For too long now, it’s been assumed that all right-thinking, respectable people supported lockdown as a response to rising virus cases.
According to Government surveys, even when we were freezing our butts off outside restaurants in limited numbers of 15, the majority of the nation wanted even tighter restrictions.
Those opposing it were a “vocal minority”: easily dismissed as capitalists, contrarians or kooks and often wilfully mischaracterised as promoting herd immunity.
Turns out they were correct in their main argument: lockdowns don’t work. They are not the magic solution it might be comforting to believe.
A month into the longest six weeks in history and there’s been a perceptible shift in mood. Progress has plateaued – decline in infection numbers has stalled. The daily case rate has settled between 350 and 450.
The Department of Health attitudes survey this week shows the numbers of those who want us to “go further” with restrictions has dropped by half since October, as reality sets in.
A major study in a scientific journal showed that the virus can be controlled successfully with good ventilation and restricted numbers – bolstering the case for reopening retail and hospitality.
Even Professor Sam McConkey conceded: “We may need another approach.” Infectious disease expert Dr Paddy Mallon agreed that locking down would be hard to justify if the impact is not worth the benefit.
Most significantly of all, a group of 67 doctors and 100 scientists signed a white paper questioning Nphet’s “outdated” strategy of tackling Covid and called for the country’s leaders to “rethink its approach”.
The group – Covid-19 Ireland: A Scientific Approach – stated: “A solution must be found that does not focus exclusively on the virus at the expense of everything else.”

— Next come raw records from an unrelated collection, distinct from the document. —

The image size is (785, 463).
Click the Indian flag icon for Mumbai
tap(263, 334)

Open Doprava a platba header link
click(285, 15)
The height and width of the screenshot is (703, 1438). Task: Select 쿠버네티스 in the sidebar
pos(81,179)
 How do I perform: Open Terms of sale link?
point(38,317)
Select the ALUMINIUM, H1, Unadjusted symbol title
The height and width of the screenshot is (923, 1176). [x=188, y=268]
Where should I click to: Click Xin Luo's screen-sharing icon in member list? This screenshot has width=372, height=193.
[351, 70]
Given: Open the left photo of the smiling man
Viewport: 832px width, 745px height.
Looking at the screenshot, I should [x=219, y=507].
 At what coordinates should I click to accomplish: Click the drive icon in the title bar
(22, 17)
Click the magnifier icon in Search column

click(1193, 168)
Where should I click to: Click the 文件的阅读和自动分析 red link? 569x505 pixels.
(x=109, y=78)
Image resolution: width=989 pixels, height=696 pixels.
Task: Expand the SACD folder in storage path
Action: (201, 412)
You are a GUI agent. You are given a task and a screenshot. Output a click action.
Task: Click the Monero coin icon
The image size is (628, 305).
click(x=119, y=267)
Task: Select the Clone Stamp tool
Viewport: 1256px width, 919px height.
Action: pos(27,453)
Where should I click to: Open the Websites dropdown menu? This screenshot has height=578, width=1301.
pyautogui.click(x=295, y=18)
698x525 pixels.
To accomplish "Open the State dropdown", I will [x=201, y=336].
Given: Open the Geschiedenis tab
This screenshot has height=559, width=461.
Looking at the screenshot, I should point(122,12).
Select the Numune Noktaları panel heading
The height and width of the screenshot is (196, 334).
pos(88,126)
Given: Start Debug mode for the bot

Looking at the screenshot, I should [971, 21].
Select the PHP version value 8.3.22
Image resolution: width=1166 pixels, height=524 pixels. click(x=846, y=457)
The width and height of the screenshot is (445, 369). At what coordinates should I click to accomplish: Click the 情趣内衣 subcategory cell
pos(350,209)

It advised: “Back off lockdowns and begin intensive protection of the vulnerable” as an alternative strategy.
Personally, I am anti-lockdown: our attempt to control the virus means it is controlling us. I believe in finding solutions other than the draconian shutdown of society and economy, which causes other harms that we are not quantifying. We need to learn to live safely with restrictions, not stop living entirely.
Obviously if you forbid everything and remove all freedoms, cases will go down – for a while. If you close all the roads, there would be no car crashes either, as long as it lasted.
But you can’t beat a pandemic: if you shutter all, it will find a place to hide. Recent figures show that the overwhelming number of infections are happening in private homes.
It is difficult now not to view the “circuit-breaker” as a national experiment that simply didn’t work, yet wreaked havoc on our lives and livelihoods, with the vulnerable in society – as always – the worst affected.
Government puts itself in a weak position by pressing the nuke button, so fast, for so long: maybe it removed incentives to change behaviour, or perhaps many decided they would rely on their own moral judgment. People who have nothing left to lose are the hardest to control.
Why are we so wedded to the idea of lockdowns? Is it the modern culture of safetyism? Or has all critical thinking become anti-establishment?
Perhaps it is a panicked reflex towards what we think keeps us “safe” – considering it worked so well when it was needed back in March. As philosopher Bernard Levy said: “Humanity has had to deal with many pandemics. There seems to be an intention, a collective desire to panic.”
By what we are seeing now, it is evident: rolling lockdowns are not the simple answer.
Locking down and opening up is not a sustainable strategy. It is clear a full conversation on how best we can live with this virus is well overdue.
It is not enough anymore to hear lectures from Chief Medical Officer Tony Holohan on how we must “redouble our efforts” and reduce contacts, when we are stuck in purgatory, slowly going out of our minds.
Thankfully, it is beginning to happen – and these challenging voices can no longer be ignored.
Surgeon Martin Feeley was the first high-profile doctor to raise the alarm in September, losing his position as a HSE clinical director for speaking out as a medic on the sincere dangers and harmful folly of this as national policy. He highlighted the definition of public health: “A state of physical, mental and social wellbeing and not merely the absence of disease.”
Dr Feeley was ridiculed and sneered at by those who sought to undermine him. But his powerful message – “The mood of the country is depressed” – resonated with many, as did his rallying call for youth: “For God’s sake, let these people live their lives.”
Chair of the Oireachtas Special Committee on Covid, Independent TD Michael McNamara, was a strong critic of locking down “again and again”, saying “people feel oppressed – they will snap”, and expressing fears Ireland was going into a dark place.
They have now been joined by the signatories of a group named ‘Covid Recovery - A Scientific Approach’ , led by Jack Lambert, infectious diseases consultant at the Mater hospital, and an increasing number of public doctors, from Dr Ciara Kelly to Professor Paul Moynagh.
The dissenting voices are growing louder than the current consensus. Will the Government listen?